Y todo viene a cuento de lo del huachicol (ok, metieron la pata, ya nos dimos cuenta, no se preocupen; ahora, cuando vuelvan a surtir combustibles, no hay fijón, no les dé pena), y también por lo de la Guardia Nacional: se la tienen que aprobar en el Congreso, sí o sí. Quítenle lo de la facultad de integrar carpetas de investigación, vale, pero la Guardia, va.

Si le hacen caso a la ONU, rémoras y carroñeros (algunos, no todos), por lo de la defensa de los derechos humanos, vamos a quedar como estamos, con los militares enfrentando a la delincuencia, sin el marco legal correspondiente. ¿Eso quieren?, bueno, está bien… nada cambia con y sin la reforma legal. O si les gusta más, a la antigüita: se quitan el uniforme y los contratan como civiles. Simulación.

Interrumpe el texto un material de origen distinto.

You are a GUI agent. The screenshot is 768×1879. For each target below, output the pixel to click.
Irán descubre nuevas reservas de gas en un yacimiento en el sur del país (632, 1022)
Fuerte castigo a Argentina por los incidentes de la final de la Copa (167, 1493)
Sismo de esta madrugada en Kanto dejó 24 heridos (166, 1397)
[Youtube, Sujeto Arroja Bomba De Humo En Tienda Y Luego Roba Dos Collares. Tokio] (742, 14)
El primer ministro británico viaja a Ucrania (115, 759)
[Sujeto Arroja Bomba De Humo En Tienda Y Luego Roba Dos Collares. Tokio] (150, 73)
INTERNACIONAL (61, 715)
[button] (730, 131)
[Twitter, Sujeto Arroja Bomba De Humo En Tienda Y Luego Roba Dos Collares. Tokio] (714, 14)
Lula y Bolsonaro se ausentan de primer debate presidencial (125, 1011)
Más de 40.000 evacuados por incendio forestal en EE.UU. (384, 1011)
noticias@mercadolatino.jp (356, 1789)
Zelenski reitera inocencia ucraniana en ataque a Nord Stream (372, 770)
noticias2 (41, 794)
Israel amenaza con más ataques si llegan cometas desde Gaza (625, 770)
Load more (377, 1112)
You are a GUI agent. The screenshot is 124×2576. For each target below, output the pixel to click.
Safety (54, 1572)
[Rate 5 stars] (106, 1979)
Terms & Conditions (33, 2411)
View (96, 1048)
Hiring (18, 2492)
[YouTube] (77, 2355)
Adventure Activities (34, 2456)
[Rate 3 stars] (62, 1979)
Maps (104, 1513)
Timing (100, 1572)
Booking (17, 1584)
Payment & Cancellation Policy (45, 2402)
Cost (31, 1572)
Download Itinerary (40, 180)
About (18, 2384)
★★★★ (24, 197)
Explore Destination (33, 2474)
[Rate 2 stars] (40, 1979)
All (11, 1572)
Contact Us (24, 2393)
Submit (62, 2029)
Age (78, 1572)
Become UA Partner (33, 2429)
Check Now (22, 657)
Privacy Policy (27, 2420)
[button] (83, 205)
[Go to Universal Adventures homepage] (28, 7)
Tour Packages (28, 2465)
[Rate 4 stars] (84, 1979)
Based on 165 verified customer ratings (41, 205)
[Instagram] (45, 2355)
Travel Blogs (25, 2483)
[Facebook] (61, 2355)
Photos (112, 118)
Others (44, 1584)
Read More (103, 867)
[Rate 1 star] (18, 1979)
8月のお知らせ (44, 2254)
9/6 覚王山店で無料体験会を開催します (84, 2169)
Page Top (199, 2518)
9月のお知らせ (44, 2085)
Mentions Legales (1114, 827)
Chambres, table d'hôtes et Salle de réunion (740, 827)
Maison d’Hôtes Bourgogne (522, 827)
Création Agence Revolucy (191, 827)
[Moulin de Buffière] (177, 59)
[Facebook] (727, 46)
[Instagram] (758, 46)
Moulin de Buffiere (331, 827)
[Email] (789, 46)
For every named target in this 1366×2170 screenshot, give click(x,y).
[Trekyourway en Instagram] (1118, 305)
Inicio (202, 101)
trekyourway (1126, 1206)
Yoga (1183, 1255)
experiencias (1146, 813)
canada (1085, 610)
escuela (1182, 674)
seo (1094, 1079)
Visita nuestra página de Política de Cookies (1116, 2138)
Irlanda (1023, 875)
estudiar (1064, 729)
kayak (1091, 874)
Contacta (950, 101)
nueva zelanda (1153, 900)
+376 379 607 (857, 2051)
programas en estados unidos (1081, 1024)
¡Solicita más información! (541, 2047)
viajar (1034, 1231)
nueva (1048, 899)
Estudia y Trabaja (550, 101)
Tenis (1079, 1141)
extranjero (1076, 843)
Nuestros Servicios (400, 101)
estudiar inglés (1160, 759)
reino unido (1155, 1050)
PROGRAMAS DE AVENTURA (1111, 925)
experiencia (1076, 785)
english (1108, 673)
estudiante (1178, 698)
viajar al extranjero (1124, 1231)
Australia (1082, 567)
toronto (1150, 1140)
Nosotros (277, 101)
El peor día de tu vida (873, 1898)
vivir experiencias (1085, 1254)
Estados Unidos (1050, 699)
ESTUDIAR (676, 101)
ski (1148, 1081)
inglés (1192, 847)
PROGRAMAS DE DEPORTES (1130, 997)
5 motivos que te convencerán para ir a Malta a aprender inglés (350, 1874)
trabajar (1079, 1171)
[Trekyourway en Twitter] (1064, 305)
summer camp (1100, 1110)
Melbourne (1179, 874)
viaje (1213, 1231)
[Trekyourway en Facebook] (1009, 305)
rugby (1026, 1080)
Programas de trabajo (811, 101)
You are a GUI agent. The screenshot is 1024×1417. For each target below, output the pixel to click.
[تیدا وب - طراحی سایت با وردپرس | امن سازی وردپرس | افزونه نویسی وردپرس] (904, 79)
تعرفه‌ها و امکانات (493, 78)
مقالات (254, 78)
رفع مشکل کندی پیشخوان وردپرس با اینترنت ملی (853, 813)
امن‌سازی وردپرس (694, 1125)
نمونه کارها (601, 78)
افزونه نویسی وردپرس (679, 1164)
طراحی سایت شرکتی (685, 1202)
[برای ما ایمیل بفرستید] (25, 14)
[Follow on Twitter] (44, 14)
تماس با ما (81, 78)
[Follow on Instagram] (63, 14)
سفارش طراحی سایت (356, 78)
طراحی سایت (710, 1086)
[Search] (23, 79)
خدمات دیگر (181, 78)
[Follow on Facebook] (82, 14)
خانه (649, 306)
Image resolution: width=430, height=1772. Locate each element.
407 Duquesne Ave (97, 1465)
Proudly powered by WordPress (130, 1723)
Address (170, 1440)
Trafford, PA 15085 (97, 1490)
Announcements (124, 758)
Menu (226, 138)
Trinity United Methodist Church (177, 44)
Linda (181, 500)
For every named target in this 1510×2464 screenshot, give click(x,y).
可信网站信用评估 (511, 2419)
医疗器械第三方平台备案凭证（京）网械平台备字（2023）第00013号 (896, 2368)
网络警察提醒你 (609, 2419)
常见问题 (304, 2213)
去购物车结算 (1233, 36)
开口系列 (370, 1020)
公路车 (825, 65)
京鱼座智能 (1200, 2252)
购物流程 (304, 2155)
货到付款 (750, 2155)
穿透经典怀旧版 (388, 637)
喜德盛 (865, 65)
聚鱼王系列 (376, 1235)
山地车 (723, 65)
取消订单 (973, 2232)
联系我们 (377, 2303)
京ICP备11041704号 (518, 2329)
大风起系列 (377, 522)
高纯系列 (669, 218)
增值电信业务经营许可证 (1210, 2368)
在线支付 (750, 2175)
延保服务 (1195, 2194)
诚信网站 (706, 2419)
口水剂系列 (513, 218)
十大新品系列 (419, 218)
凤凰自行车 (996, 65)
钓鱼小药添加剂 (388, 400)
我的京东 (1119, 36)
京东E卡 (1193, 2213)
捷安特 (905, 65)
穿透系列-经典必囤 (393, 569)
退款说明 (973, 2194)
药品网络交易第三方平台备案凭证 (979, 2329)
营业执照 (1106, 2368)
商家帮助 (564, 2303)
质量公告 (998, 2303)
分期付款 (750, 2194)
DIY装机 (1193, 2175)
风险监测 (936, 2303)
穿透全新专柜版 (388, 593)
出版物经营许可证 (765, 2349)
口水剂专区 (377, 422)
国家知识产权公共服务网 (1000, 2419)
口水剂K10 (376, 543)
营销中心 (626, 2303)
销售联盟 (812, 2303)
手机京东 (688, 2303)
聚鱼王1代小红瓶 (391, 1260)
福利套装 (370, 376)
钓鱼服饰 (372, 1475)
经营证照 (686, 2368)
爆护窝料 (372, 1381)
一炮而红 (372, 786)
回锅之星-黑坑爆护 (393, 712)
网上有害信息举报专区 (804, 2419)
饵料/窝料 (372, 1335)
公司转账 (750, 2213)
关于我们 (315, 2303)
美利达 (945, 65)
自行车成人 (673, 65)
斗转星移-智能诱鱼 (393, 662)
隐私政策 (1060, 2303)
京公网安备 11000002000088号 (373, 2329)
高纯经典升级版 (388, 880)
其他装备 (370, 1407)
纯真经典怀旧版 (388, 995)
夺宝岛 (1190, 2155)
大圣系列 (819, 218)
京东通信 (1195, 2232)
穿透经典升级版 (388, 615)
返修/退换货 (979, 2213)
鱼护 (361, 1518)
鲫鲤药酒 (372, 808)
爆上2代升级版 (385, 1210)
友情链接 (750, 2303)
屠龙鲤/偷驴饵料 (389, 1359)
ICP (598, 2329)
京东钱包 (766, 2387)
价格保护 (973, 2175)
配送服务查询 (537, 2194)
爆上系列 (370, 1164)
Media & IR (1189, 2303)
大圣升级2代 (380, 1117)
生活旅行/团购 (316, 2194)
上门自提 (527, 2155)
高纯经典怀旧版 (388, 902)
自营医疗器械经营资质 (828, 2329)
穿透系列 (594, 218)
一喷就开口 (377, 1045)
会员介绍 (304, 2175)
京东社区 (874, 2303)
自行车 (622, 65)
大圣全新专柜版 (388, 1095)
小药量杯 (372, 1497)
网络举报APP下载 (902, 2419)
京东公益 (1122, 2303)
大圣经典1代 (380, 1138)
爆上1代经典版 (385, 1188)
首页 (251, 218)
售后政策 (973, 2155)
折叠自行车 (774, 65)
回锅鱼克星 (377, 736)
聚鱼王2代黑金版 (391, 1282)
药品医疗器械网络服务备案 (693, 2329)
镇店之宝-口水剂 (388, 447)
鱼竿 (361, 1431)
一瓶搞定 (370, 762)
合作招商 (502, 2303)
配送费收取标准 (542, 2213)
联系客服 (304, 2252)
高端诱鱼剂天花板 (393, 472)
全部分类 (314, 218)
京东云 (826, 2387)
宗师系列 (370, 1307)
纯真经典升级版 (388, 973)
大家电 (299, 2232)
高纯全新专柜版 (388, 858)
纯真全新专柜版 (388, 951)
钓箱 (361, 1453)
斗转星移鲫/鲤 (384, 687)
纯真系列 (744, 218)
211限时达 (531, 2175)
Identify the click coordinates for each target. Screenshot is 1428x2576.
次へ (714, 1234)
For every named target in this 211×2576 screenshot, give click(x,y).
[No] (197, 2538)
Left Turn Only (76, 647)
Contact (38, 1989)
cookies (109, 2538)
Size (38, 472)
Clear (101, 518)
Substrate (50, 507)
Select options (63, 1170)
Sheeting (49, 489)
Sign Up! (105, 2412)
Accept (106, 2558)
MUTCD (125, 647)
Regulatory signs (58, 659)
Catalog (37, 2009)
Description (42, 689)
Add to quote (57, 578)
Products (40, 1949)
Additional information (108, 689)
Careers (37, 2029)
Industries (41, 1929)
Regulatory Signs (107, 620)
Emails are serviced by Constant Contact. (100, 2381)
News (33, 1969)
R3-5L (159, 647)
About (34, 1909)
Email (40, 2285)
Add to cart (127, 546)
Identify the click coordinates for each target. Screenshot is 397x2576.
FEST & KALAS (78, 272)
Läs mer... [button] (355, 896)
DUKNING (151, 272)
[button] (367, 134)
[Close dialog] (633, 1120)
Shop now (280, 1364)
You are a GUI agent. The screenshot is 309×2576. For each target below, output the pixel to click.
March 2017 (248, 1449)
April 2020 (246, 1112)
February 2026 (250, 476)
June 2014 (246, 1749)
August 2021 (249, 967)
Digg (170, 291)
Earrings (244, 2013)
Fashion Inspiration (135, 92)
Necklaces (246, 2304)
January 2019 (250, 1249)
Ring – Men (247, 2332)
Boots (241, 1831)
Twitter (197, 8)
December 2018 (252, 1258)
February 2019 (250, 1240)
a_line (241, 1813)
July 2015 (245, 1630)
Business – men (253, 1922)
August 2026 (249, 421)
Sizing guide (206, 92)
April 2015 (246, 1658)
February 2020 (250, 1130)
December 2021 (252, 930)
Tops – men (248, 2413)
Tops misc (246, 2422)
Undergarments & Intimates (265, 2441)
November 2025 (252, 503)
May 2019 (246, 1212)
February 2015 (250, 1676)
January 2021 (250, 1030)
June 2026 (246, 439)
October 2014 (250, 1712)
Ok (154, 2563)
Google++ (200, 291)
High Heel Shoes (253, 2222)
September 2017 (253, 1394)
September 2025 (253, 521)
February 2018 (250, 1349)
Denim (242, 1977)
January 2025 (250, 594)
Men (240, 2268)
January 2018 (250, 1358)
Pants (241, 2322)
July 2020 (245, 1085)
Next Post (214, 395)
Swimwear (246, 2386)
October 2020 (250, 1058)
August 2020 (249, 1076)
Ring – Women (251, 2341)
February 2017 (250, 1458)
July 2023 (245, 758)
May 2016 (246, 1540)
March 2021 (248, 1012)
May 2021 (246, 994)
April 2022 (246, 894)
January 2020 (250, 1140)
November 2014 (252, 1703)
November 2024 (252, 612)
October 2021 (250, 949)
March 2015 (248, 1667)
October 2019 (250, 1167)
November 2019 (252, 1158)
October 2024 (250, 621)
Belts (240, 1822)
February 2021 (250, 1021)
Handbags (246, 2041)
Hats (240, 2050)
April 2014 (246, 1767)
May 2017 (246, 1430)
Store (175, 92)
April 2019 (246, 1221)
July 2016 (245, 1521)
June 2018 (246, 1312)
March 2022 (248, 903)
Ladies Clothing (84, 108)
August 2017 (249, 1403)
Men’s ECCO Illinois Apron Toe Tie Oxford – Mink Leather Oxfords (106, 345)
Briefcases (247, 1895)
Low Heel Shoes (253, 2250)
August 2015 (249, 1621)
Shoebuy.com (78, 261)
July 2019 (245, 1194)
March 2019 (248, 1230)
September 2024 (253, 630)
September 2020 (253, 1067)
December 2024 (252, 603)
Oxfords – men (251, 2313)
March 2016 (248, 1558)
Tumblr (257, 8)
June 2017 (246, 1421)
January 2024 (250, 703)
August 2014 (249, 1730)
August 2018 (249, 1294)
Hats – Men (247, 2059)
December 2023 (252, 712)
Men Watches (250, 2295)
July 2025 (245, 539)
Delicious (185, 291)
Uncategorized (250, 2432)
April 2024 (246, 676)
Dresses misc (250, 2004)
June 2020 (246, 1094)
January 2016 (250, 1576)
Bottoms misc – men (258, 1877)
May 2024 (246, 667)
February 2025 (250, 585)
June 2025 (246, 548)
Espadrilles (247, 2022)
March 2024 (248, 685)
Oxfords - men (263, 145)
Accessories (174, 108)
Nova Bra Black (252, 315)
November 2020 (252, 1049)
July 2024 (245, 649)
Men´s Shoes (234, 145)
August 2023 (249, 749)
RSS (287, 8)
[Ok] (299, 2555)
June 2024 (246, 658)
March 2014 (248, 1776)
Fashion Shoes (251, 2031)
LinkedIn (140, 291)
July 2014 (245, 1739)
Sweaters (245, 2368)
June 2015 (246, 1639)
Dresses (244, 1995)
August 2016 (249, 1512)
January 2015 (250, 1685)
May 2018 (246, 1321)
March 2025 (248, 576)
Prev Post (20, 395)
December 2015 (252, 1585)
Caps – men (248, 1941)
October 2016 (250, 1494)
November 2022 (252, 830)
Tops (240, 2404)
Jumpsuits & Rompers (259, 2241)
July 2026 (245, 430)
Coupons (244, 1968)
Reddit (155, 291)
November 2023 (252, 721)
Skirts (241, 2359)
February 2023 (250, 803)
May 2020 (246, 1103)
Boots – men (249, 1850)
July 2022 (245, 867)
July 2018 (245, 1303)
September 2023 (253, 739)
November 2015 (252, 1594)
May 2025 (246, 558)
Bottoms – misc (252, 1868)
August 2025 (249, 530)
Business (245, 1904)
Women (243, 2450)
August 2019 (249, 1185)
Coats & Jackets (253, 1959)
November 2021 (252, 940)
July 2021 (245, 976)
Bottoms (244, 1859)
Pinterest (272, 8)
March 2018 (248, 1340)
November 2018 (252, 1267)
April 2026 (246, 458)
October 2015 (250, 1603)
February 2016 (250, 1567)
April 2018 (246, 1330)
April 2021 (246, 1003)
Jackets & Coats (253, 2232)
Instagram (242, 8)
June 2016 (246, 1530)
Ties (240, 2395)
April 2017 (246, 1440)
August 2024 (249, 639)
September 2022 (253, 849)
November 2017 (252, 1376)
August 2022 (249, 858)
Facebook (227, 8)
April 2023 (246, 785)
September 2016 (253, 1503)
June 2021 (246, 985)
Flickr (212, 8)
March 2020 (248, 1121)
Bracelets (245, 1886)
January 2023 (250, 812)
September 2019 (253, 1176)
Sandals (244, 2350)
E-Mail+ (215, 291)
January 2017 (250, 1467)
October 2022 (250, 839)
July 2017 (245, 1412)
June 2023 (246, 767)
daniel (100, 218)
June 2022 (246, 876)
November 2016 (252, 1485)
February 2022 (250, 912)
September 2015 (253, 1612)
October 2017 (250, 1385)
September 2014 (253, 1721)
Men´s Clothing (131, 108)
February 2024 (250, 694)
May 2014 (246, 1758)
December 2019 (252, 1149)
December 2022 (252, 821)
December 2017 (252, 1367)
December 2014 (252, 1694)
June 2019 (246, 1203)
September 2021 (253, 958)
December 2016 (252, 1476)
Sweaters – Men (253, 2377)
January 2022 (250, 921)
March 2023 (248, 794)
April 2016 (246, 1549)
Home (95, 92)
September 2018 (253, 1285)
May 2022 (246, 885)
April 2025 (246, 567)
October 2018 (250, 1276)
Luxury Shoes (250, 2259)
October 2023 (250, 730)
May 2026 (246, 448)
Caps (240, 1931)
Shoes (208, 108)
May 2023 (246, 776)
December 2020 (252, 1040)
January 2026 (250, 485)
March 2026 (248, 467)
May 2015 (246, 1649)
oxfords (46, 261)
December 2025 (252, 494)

Lo que no se vale es pretender amarrarle las manos al Presidente al enfrentar a la delincuencia organizada, con la excusa de la defensa de los derechos humanos, es un intento de intereses no tan discretos, como los de una organización ubicada en 224 West 57th Street, New York, la Open Society, del tal Soros.

Y en esto, créalo, no vale equivocarse.